Advogada que defendeu Dilma nos tribunais militares fala sobre tortura e defesa de presos políticos

Por Edna Pinson

Rosa Cardoso conversou com a Assessoria de Imprensa do Sindicato do Vestuário de Guarulhos, em ato de homenagem a trabalhadores perseguidos pelo regime militar

Para não deixar cair no esquecimento o Golpe Militar de 1964, que nesse ano completa 50 anos, o Grupo de Trabalho (GT) – Ditadura e repressão aos trabalhadores e trabalhadoras e ao movimento sindical da Comissão Nacional da Verdade (CNV) reuniu, em Sorocaba, em julho, políticos, sindicalistas, dirigentes trabalhistas e trabalhadores anônimos de vários segmentos, que participaram da luta contra a ditadura que calou o Brasil por mais de 20 anos.

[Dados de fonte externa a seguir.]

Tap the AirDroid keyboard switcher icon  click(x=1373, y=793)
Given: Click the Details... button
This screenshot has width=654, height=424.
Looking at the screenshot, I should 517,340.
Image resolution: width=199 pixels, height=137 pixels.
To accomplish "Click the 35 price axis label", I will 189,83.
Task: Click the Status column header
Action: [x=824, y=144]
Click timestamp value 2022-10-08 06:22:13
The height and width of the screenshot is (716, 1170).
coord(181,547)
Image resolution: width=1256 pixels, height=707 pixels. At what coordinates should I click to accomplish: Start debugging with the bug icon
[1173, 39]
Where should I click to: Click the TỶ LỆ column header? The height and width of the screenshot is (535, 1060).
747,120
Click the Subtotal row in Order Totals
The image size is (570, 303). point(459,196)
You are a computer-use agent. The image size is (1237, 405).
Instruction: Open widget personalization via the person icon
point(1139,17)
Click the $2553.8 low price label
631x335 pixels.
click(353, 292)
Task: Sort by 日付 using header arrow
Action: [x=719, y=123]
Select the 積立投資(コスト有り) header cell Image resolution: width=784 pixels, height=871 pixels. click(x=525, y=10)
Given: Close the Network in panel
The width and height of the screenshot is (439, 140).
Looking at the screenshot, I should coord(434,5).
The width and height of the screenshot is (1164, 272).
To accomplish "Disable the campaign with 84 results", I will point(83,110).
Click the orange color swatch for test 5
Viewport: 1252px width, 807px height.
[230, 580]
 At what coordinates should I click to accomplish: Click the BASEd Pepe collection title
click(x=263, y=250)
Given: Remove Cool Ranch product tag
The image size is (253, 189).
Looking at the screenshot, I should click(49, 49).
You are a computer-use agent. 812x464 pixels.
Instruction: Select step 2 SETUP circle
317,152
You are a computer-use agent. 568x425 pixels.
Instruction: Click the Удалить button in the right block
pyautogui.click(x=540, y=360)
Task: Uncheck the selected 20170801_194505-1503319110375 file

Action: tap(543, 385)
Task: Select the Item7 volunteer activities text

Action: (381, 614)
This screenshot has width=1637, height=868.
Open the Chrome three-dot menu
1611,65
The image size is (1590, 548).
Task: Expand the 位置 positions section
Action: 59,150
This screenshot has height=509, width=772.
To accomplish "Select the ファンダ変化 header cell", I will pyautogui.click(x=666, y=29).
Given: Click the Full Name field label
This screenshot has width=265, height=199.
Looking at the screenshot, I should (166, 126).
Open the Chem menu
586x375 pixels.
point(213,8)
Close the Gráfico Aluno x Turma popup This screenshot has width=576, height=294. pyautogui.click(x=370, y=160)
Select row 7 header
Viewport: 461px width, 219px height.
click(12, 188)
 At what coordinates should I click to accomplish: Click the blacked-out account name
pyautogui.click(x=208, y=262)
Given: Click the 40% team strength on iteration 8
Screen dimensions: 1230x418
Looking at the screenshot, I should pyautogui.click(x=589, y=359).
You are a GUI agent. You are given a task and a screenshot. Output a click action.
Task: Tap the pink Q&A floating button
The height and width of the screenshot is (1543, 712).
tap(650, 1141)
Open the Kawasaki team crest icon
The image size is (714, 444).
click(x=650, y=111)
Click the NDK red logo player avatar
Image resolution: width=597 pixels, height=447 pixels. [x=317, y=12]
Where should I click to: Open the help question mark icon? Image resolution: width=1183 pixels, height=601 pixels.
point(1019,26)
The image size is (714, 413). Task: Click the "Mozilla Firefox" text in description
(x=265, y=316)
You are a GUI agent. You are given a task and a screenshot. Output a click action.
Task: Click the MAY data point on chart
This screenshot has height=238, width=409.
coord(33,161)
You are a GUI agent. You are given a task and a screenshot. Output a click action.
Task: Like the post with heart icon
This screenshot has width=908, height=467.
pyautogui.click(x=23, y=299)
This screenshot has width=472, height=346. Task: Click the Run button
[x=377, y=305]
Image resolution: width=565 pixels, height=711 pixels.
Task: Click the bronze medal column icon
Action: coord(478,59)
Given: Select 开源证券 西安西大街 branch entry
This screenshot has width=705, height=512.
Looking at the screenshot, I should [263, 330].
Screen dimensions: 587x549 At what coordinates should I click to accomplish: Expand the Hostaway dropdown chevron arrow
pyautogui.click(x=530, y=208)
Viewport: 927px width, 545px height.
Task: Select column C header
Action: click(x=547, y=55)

A Comunicação Sindicato do Vestuário de Guarulhos conversou com a advogada Rosa Cardoso, conhecida e reconhecida pela defesa de perseguidos e presos políticos em São Paulo e Rio de Janeiro que lutaram contra o regime militar, entre eles a presidente Dilma Roussef.

A advogada é integrante da Comissão Nacional da Verdade (CNV) e na entrevista falou a respeito da classe operária perseguida, dos motivos que a levaram defender perseguidos da ditadura, sobre a defesa de Dilma Roussef, e sobre as confissões sob tortura.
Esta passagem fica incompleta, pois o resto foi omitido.